Although the team and I are pleased with the performance numbers, what is equally important to us is the consistent manner in which such performance has been achieved. Indeed, during this 3-year period, we have only underperformed in one quarter, producing a monthly batting average of 69%.
We have also been consistent in different market environments, performing well in both bull and bear markets. This can be seen in our capture ratios below.
Such consistency reflects the fact that our alpha has been well diversified by country and by sector. In fact, we have outperformed in almost every country and sector over this period.
Finally, the portfolio has performed well regardless of whether markets have been driven by value or growth stocks. Such market rotations have been extremely aggressive over the last 3 years, catching many investors out. This consistency speaks to the strength of our investment philosophy, which is to focus equally on quality and growth attributes on the one hand, and valuation on the other.

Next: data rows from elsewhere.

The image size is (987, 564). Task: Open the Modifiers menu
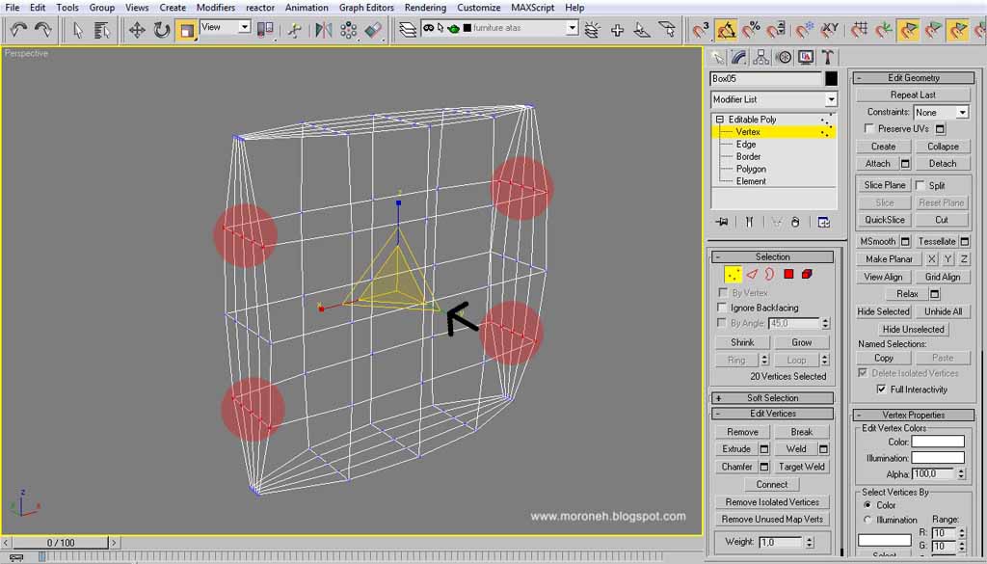click(216, 8)
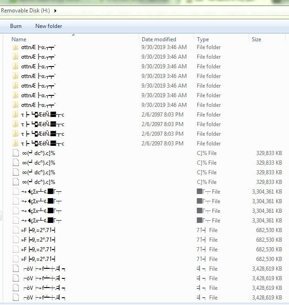Click first 3,304,361 KB file's icon
289x305 pixels.
[x=16, y=192]
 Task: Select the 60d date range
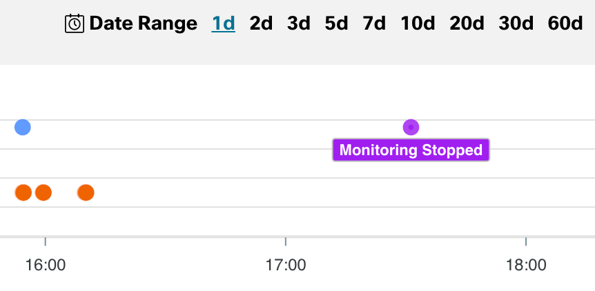pyautogui.click(x=565, y=23)
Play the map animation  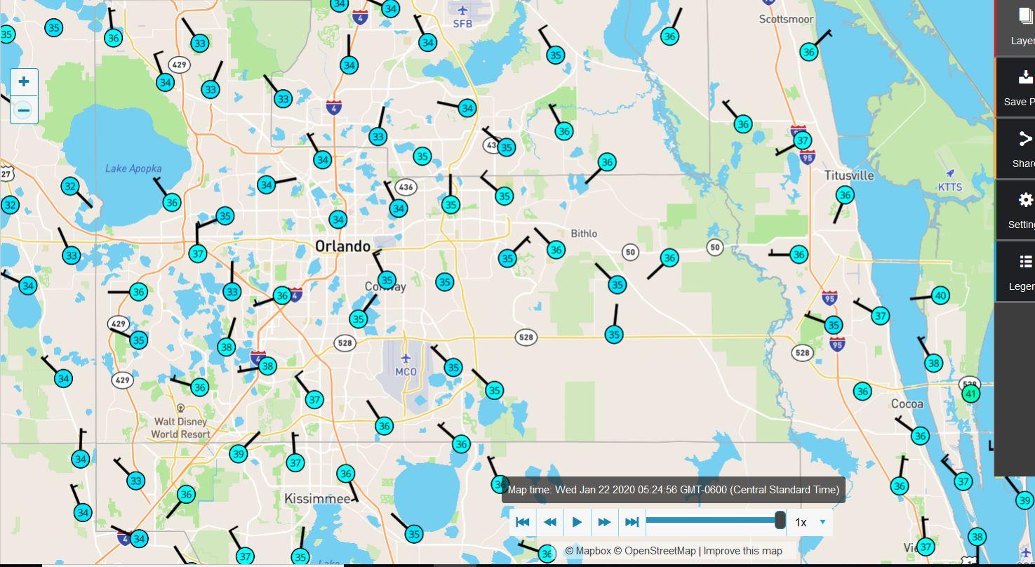pyautogui.click(x=577, y=522)
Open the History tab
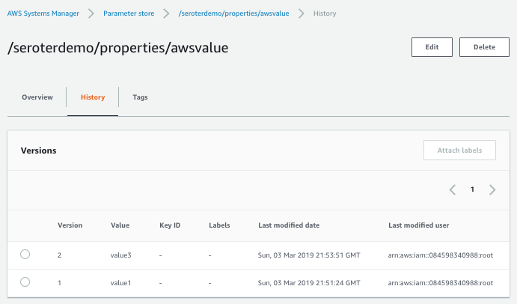 (x=93, y=97)
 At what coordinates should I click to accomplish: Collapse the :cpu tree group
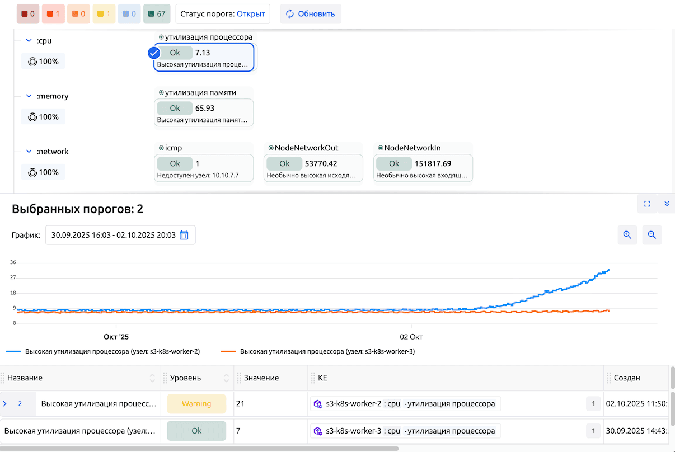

We believe the diversification of our alpha demonstrates that the close-knit team is working well together and that the investment process is sustainable, allowing us to generate attractive risk-adjusted returns for long-term investors.
TT Asia Outlook
So looking forward, what do we expect for Asian equities? In the immediate term, it would seem likely that we continue to see strong relative returns from Asian equities over their US and European counterparts. However, following an index rally of more than 20% in US dollar terms so far in 2017, more modest gains should be anticipated going forward. A key risk factor is that US equities are unequivocally expensive. Though Asia would not be immune to a correction in US markets, our conservative approach, with its sharp focus on balance sheet strength, valuation and management quality, should help to protect the portfolio in such an event. Such downside protection can be seen in the portfolio’s strong batting averages and capture ratios, as shown previously.
While we remain cognisant of risk factors such as extended US valuations, for the time being we are more focused on the upside and believe opportunities remain plentiful. Indeed, Asia is home to some of world’s most dynamic economies, with demographic tailwinds, strong domestic consumption, and low levels of indebtedness. Even the more mature Asian economies appear to be in a sweet spot, driven by improving global trade and the weaker US dollar. Opportunities ‘on the ground’ are also abundant. The team are very active in visiting companies across the region, and we have a growing list of strong candidates that could be added to the portfolio, if and when the price is right.
Ultimately, we believe that the diversity of countries, cultures, and companies within Asia provides specialist investors with an excellent opportunity for substantial alpha generation. We therefore look forward with optimism as we attempt to capture such gains for our investors.
Nothing in this document constitutes or should be treated as investment advice or an offer to buy or sell any security or other investment. TT is authorised and regulated in the United Kingdom by the Financial Conduct Authority (FCA).